In terms of positions, we are going to analyze if there is a specific position where foreign players play more or if they are distributed evenly in every position.
foreigns_by_position = nba_players_2020[nba_players_2020['foreign']==True].Pos.value_counts()
foreigns_by_position
foreigns_by_position.drop('SF-SG', inplace=True)
fig = px.bar(x=foreigns_by_position.index, y=foreigns_by_position, title='Number of foreign players by position in NBA Season 19-20')
fig.update_traces(marker_color=['#e63946',"#e28413","#81adc8","#8d86c9",'#1d3557'])
fig.update_traces(
hovertemplate='<b>%{x}</b>' + "<br>Number of players: %{y}<extra></extra>")
fig.update_layout(xaxis={'title':'Positions',
'tickvals':[0,1,2,3,4],
'ticktext':['Center', 'Power Forward', 'Shooting Guard', 'Small Forward', 'Point Guard']},
yaxis={'title':'Number of players'},
title={
'y':0.85,
'x':0.5,
'xanchor': 'center',
'yanchor': 'top'},
plot_bgcolor="#F9F9F9")
plotly.offline.iplot(fig, filename='number_by_position')
The position with more foreign players is the Center, with 41 players. Then it is followed by the Power Forward with 25 players. The positions were more than half of the foreign players play are the ones with the highest average height, meaning that the majority of these players are tall people.
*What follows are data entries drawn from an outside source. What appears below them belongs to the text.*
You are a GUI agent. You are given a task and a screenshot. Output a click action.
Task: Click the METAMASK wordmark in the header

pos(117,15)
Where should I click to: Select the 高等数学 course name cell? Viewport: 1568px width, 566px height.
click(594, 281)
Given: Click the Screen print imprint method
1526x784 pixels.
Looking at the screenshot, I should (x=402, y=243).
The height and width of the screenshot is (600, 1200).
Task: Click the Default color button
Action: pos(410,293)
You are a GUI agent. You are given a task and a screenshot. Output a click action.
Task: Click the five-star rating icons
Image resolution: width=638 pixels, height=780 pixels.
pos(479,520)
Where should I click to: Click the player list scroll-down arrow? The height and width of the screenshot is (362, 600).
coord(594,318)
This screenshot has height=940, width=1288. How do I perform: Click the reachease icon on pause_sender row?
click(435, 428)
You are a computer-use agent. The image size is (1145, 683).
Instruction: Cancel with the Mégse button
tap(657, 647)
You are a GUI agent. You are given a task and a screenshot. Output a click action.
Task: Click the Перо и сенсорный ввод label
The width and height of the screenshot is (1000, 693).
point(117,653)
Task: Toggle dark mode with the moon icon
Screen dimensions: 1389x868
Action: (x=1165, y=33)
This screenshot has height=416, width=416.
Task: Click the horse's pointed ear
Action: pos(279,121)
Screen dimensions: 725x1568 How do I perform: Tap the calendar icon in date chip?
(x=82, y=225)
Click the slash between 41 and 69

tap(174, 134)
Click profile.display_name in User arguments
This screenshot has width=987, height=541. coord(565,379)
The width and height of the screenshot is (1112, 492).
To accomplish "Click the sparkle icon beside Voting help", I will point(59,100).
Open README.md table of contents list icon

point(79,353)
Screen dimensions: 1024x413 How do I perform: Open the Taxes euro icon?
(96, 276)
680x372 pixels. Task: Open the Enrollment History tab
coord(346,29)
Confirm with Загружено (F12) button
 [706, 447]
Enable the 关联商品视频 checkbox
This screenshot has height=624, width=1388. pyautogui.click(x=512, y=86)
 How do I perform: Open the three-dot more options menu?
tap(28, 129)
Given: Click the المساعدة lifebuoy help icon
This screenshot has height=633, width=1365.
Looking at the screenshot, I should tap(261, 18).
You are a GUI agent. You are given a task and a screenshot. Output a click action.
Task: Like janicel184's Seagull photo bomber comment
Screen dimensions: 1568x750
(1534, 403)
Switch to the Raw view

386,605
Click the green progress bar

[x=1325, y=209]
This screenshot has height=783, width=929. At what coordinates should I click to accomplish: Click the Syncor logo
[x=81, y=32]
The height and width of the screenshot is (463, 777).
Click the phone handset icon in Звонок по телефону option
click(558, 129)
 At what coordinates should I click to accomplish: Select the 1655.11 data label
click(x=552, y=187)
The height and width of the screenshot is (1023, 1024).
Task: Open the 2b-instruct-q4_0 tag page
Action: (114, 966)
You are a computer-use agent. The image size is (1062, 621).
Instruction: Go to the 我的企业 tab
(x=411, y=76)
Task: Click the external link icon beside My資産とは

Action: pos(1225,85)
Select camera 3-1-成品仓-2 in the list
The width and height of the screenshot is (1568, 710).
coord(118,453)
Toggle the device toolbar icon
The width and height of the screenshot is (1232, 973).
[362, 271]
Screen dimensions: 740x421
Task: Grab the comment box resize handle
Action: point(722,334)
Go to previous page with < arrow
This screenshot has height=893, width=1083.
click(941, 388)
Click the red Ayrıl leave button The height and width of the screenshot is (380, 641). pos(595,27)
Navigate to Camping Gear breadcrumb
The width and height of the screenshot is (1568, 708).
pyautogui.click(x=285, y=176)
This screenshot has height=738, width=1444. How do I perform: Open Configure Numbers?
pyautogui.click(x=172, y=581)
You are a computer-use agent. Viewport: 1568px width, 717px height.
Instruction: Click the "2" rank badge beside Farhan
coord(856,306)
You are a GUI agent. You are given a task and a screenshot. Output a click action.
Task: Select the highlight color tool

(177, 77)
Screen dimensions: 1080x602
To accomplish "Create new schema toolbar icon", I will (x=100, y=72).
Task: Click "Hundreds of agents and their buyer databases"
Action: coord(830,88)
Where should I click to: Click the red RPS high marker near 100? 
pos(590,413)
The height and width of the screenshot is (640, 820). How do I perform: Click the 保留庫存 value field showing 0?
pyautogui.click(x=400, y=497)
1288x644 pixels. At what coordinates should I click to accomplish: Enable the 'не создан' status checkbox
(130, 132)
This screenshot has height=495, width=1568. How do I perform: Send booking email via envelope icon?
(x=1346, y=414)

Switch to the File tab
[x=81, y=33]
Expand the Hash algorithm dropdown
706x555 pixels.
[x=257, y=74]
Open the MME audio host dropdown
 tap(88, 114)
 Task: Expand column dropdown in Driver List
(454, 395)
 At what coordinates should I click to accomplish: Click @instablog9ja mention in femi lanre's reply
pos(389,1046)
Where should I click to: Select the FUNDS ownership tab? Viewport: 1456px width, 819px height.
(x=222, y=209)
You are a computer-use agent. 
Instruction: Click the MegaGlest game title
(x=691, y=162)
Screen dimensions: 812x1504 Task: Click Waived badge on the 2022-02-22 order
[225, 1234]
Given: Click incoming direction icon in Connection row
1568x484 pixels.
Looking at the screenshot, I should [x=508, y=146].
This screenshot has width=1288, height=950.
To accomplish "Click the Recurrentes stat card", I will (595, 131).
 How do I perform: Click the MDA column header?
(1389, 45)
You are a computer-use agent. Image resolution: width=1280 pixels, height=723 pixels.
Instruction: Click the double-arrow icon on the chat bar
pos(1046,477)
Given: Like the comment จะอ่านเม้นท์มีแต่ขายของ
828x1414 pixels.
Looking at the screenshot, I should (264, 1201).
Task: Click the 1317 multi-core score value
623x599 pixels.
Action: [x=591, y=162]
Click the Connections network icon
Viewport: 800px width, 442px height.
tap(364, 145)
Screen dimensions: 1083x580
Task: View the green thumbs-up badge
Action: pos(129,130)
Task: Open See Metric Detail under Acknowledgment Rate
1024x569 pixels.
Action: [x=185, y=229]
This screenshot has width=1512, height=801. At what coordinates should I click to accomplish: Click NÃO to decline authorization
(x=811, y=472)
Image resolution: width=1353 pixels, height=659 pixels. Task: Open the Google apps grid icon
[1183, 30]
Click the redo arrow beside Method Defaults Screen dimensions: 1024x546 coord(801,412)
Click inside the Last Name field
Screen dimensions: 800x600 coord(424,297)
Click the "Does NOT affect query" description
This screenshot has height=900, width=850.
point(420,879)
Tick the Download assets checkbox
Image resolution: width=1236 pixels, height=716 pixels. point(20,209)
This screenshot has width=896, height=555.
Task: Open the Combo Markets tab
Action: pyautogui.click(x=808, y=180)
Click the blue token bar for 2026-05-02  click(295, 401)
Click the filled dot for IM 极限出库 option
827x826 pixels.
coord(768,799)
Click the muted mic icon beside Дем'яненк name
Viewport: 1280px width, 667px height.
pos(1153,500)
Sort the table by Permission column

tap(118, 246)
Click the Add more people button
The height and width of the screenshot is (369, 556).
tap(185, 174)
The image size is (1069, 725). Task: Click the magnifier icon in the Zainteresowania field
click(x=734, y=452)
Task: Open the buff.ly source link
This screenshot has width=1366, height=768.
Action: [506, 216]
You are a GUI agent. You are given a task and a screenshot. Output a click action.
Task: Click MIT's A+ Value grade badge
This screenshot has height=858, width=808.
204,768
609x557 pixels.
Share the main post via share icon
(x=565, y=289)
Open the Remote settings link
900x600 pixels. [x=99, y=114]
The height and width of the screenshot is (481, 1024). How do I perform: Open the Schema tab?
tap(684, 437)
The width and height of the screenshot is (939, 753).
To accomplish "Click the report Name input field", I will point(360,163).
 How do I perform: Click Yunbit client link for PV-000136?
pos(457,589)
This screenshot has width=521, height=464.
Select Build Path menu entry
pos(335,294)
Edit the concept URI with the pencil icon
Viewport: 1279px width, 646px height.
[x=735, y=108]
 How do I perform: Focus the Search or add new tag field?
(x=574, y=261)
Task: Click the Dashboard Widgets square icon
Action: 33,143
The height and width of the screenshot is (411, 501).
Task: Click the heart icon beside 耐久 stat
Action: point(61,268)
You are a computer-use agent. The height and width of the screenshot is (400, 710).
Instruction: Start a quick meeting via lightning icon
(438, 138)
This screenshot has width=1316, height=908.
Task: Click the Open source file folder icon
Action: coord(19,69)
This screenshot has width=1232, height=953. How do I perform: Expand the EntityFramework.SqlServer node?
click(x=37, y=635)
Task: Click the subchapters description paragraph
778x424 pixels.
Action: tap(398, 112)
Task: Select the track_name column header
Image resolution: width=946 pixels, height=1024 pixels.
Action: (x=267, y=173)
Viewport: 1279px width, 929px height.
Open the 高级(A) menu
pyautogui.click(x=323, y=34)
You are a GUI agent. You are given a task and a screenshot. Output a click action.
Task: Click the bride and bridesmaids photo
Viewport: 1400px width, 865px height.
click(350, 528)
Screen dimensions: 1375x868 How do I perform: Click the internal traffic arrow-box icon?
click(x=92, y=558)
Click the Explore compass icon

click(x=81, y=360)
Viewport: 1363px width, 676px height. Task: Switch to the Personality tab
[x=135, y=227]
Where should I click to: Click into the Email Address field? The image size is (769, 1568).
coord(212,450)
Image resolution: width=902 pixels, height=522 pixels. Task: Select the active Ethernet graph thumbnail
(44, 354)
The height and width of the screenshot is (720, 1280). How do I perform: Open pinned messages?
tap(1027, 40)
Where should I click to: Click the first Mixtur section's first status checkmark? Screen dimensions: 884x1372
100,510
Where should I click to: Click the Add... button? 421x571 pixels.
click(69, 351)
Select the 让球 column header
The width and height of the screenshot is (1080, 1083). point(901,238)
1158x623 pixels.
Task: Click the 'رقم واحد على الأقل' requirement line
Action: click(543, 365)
Now that we know how many foreign players are in the NBA, where do they come from and which position do they play, let's analyze how these players are distributed through the NBA teams.
foreigns_by_teams = nba_players_2020[nba_players_2020['foreign']==True].team_abbreviation.value_counts()
fig = px.bar(x=foreigns_by_teams, y=foreigns_by_teams.index, title='Number of foreign players by position in NBA Season 19-20',
color=foreigns_by_teams, color_continuous_scale='Blues')
fig.update_yaxes(autorange="reversed")
fig.update_traces(
hovertemplate="<br>Number of players: %{x}<extra></extra>")
fig.update_layout(xaxis={'title':'Number of players'},
yaxis={'title':'Teams'},
title={
'y':0.9,
'x':0.5,
'xanchor': 'center',
'yanchor': 'top'},
plot_bgcolor="#F9F9F9",
height=700)
fig.update(layout_coloraxis_showscale=False)
plotly.offline.iplot(fig, filename='number_by_team')
Some insights can be derived from the graph above:
Foreign players have become a crucial part of NBA, as right now in this season, they are almost a quarter of the total number of players. And it seems that this will only increase, as this has had a constant increment rate in previous years.
These foreign players come from different parts of the world, but the majority comes from Europe, Canada and Australia. They tend to play more in positions where the height is a clear factor like Centers or Power Forwards.
The great majority of teams in NBA have 3 or more foreign players, just four teams are under this level.